Aussi légendaire au Québec qu'illustre inconnu en France, Cyprien-Noé Cyr possède pourtant toutes les qualités pour séduire le public hexagonal.

«C'est une histoire qui ne laisse personne indifférent, donc c'est toujours intéressant d'en être témoin, surtout face à des gens qui ne le connaissent pas, a expliqué Antoine Bertrand. En France, l'angle intéressant du personnage est son analphabétisme. Les Français sont un peuple de lettres, ils ont tous les mots pour s'exprimer alors que cet homme a eu une vie extraordinaire sans savoir ni lire ni écrire. Cela prouve que la force n'est pas juste dans les bras, et l'intelligence pas uniquement dans les verbes.»

Un acteur complet

Avec Louis Cyr : l'homme le plus fort du monde, Antoine Bertrand a trouvé la profondeur qu'il recherchait dans un rôle au cinéma. Mais du rire aux larmes, il n'y a qu'un pas. Et inversement.

«Je suis toujours à cheval entre la niaiserie et la profondeur, et c'est juste là que je veux être», a déclaré celui qui incarne un employé de garderie aux côtés de Michel Côté et Robin Aubert dans Les maîtres du suspense, le prochain opus de Stéphane Lapointe.

«Dans ce film, je suis complètement aux antipodes. Mon personnage est à la fin de sa trentaine, il est vierge, habite avec sa mère, à la sexualité d'un enfant de 5 ans, et aucune vie sociale, a-t-il dit. Je me trouve chanceux de pouvoir proposer des choses différentes.»

En attendant la sortie du film le 17 décembre prochain, Antoine Bertrand se concentre sur SNL Québec dont il animera la prochaine saison.

«J'ai vraiment hâte (...) même si j'appréhende le monologue d'ouverture, a-t-il commenté. J'ai planché sur des idées de sketches pour ne pas arriver les mains vides à la première réunion.
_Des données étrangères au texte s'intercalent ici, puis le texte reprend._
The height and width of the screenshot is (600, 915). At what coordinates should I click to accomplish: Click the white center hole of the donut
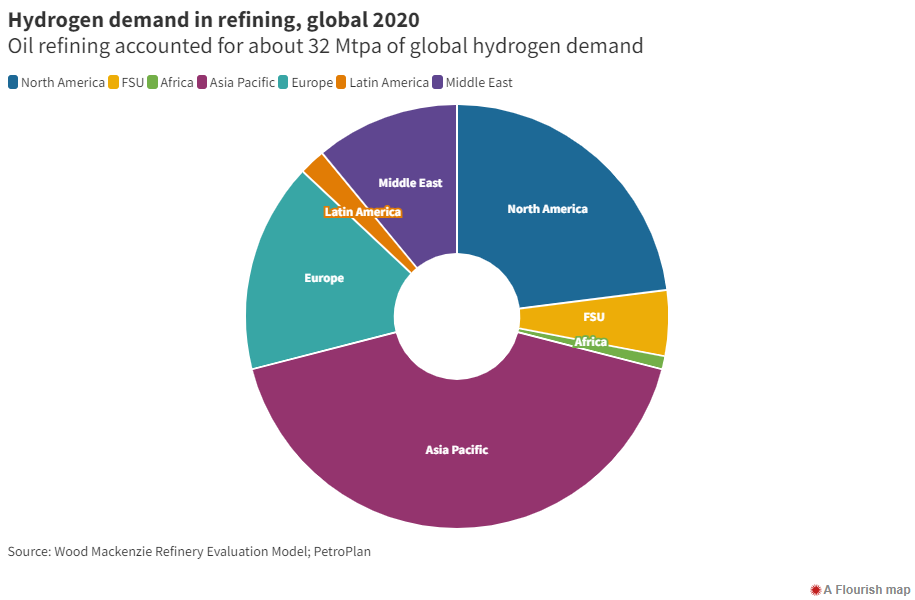click(x=457, y=317)
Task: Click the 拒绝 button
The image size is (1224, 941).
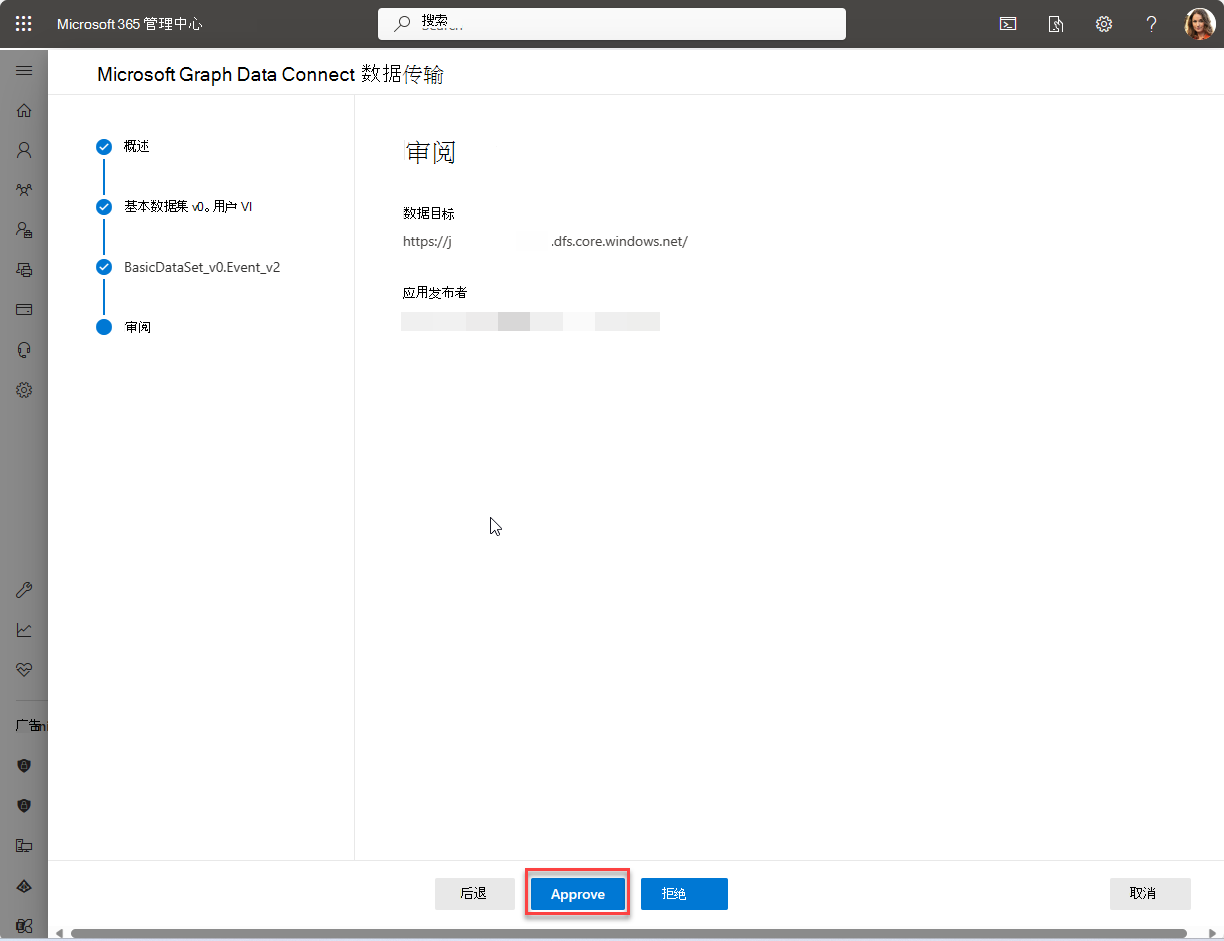Action: coord(684,894)
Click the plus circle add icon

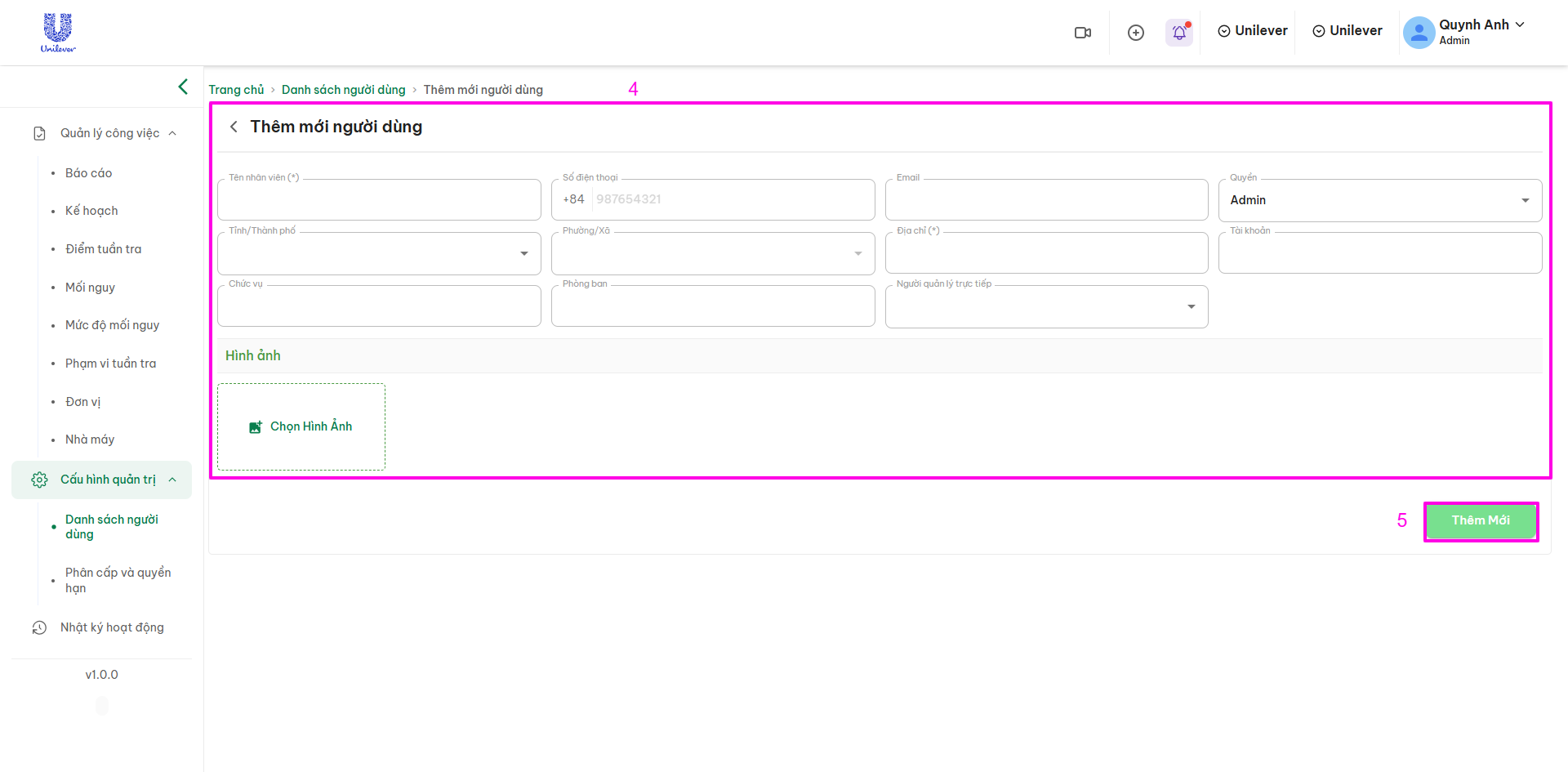click(x=1135, y=33)
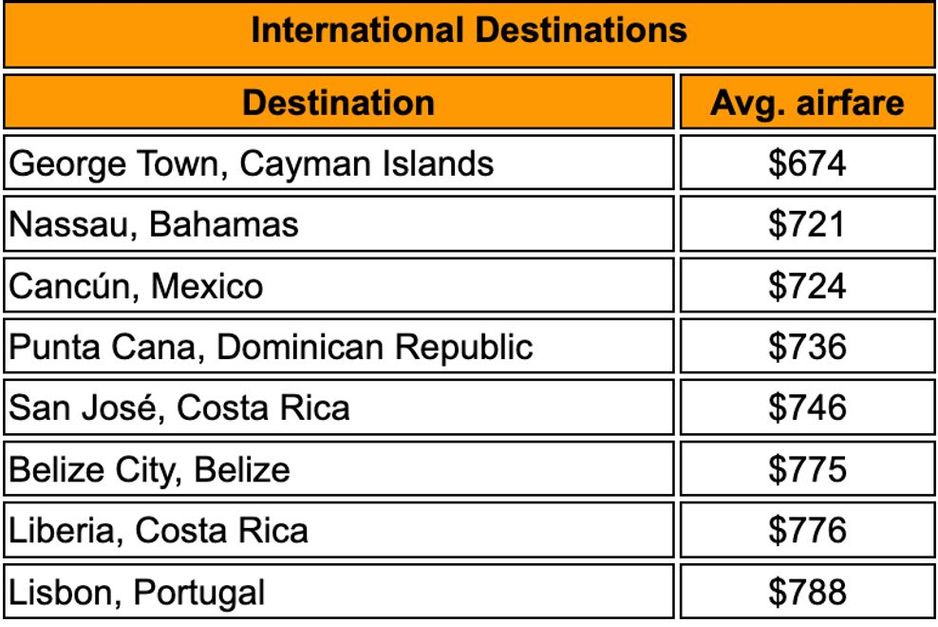The height and width of the screenshot is (627, 938).
Task: Select the Avg. airfare column header
Action: [x=806, y=102]
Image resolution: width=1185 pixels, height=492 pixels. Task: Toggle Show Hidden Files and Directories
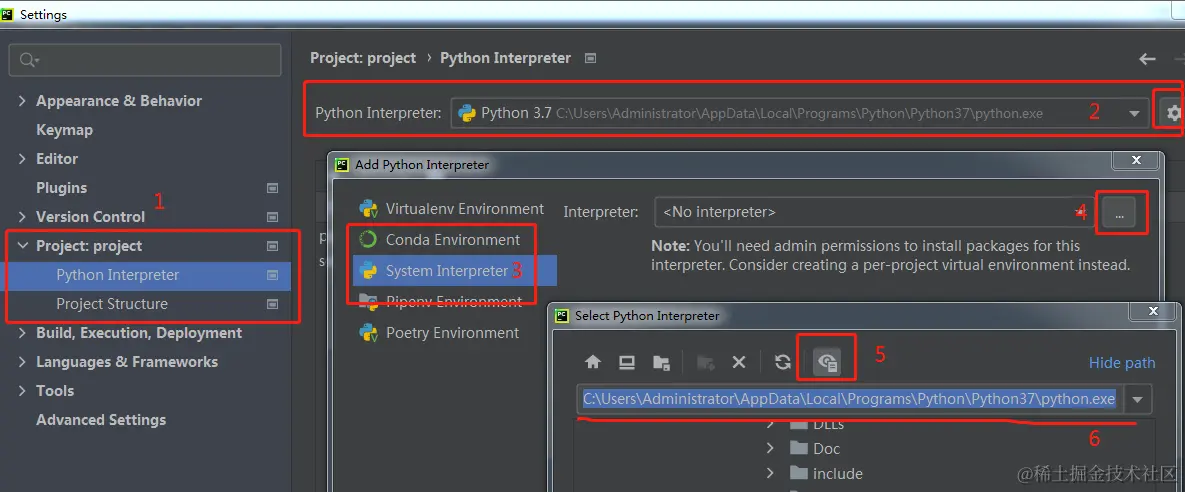tap(826, 362)
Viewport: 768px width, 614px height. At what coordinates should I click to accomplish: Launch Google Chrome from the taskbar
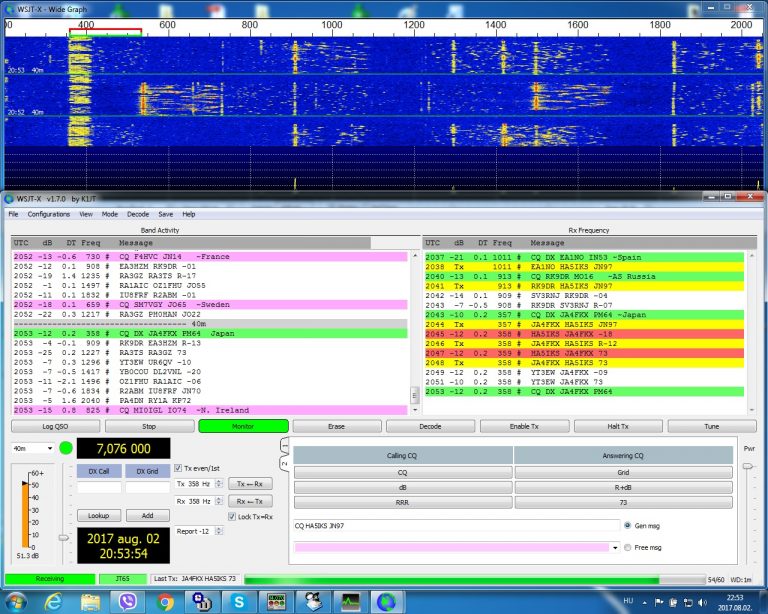[165, 601]
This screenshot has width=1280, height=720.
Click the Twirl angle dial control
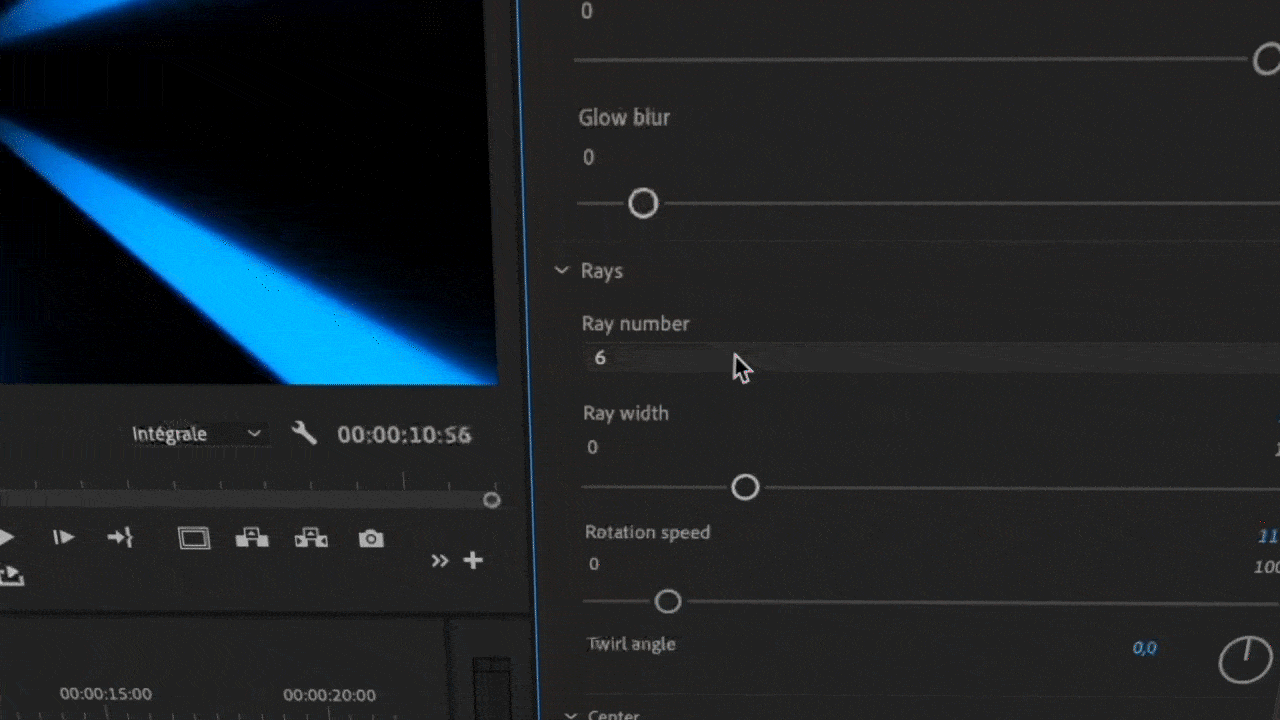(1245, 660)
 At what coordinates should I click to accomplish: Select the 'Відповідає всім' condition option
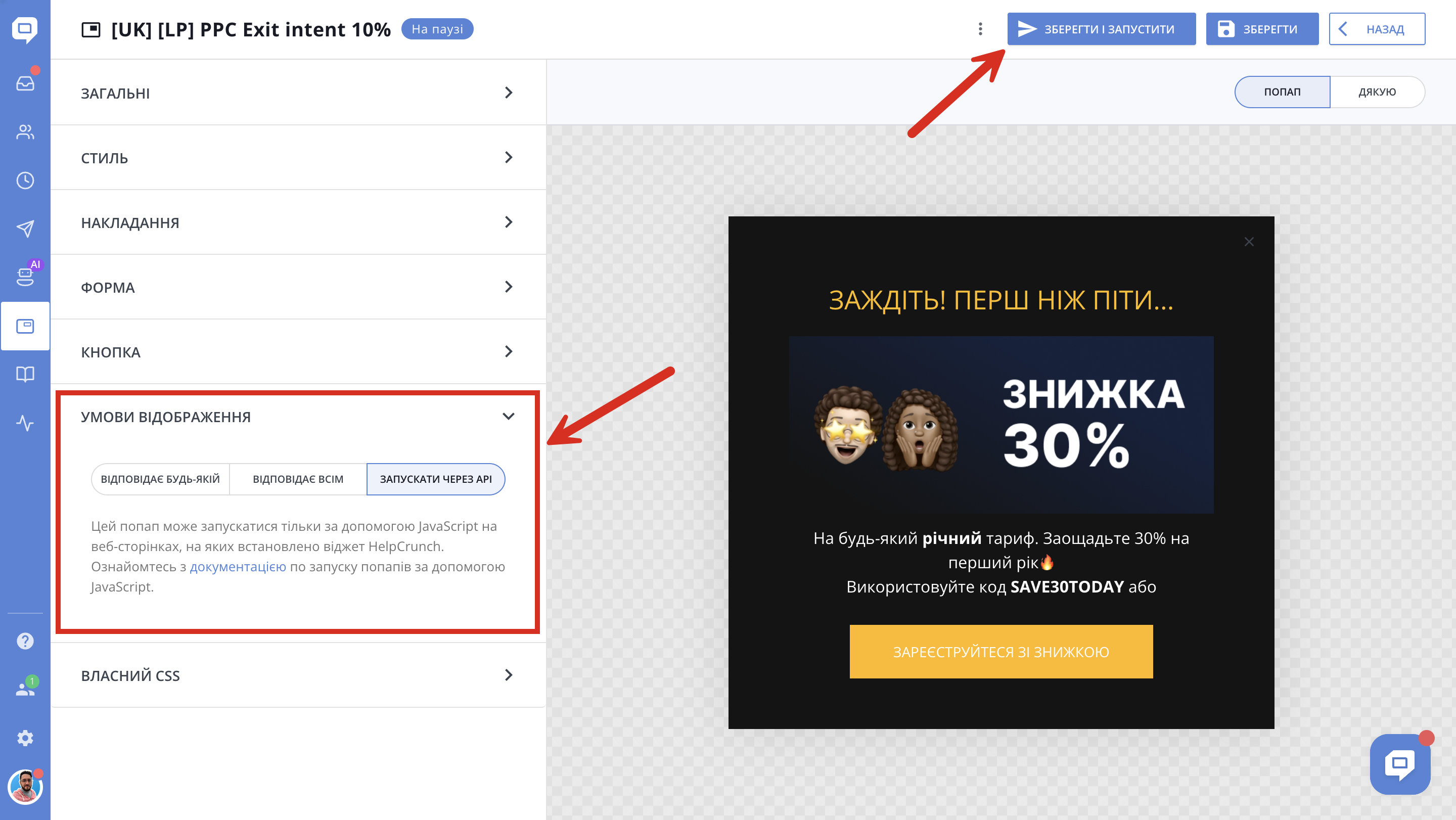pos(298,479)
Chris Farley et John Belushi font partie de mes idoles, j'ai donc aussi demandé aux auteurs de SNL d'aller fouiller dans leur répertoire pour reprendre des numéros.»

Deuxième édition

Pour sa deuxième édition, le Festival du film canadien de Dieppe revient avec une sélection officielle de huit longs métrages, dont L'autre maison (Mathieu Roy), Miraculum (Daniel Grou), Que ta joie demeure (Denis Côté), Tu dors Nicole (Stéphane Lafleur) et Une jeune fille (Catherine Martin).

Cette année, le jury est présidé par l'actrice Caroline Dhavernas (L'Île de sable, De père en flic), secondée dans sa tâche par Monia Chokri (Les amours imaginaires, Laurence Anyways), Corinne Masiero (Louise Wimmer, De rouille et d'os), l'auteur Jean-Emmanuel Deluxe et le compositeur césarisé Martin Wheeler.

L'an passé, c'est le film Les Manèges humains de Martin Laroche qui a remporté le grand prix du jury.